Stichwörter: Ungarn, Polen, Zgut, Edit

New Yorker (USA), 24.05.2021

In einem Beitrag der aktuellen Ausgabe erkennt Jill Lepore im Anstieg der Burnout-Erkrankungen aufschlussreiche Hinweise auf unser Arbeitsleben: "Burnout zu hinterfragen, heißt nicht, das Ausmaß des Leidens oder die Verwüstungen im Zuge der Pandemie zu leugnen: Verzweiflung, Bitterkeit, Müdigkeit, Langeweile, Einsamkeit, Entfremdung und Trauer - vor allem Trauer. Burnout zu hinterfragen, bedeutet sich zu fragen, welche Bedeutung sich hinter dieser Vorstellung verbirgt und ob sie tatsächlich jemandem von Nutzen sein kann, der darunter leidet. Burnout ist eine als Diagnose getarnte Metapher. Sie leidet unter zwei Verwechslungen: des Besonderen mit dem Allgemeinen und des Klinischen mit dem Umgangssprachlichen. Wenn Burnout universell und ewig ist, ist es bedeutungslos. Wenn jeder ausgebrannt ist und es schon immer war, ist Burnout einfach die ganz normale Hölle des Daseins. Doch wenn Burnout ein relativ junges Problem ist, wenn es aus den frühen 1970ern stammt, als es seinen Namen erhielt, so wirft es eine historische Frage auf: Was ist die Ursache? … Burnout mag unserem heutigen Zustand entsprechen, es hat aber ganz besondere historische Wurzeln. In den siebziger Jahren, als Herbert J.  Freudenberger zum ersten Mal Burnout in verschiedenen Berufen untersuchte, stagnierten die Reallöhne, die Gewerkschaften litten unter Mitgliederschwund, und immer mehr Arbeitsplätze in der Fertigung wurden durch Service-Jobs ersetzt. Einige dieser Trends kehren sich neuerdings um, doch das Gerede über Burnout in den letzten Jahrzehnten hat nichts dazu beigetragen, die ursächlichen Probleme zu lösen. Stattdessen wurde die Verantwortung für enorme wirtschaftliche und soziale Umwälzungen und Veränderungen auf dem Arbeitsmarkt auf den einzelnen Arbeiter übertragen."

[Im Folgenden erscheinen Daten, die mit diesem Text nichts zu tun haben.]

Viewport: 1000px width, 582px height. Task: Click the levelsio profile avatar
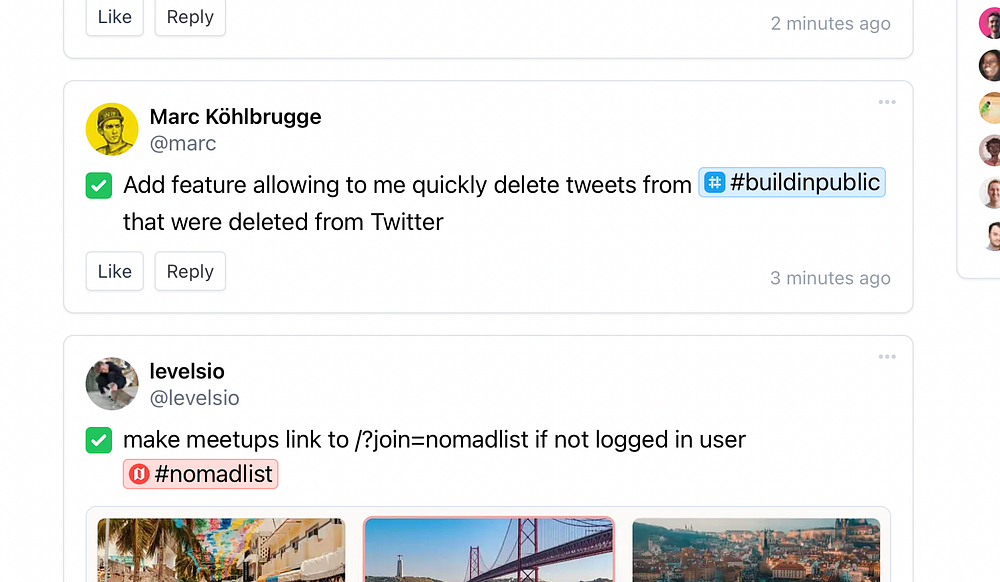[112, 384]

Außerdem: Rebecca Mead überlegt, zu welchem Zweck das Scharrbild des Riesen von Cerne Abbas in Dorset mit seinem sieben Meter langen Penis wohl angelegt wurde. William Finnegan sorgt sich um das Fortbestehen des Pferderennsports. Und Joan Acocella befasst sich mit neuer Literatur über den Maler Francis Bacon.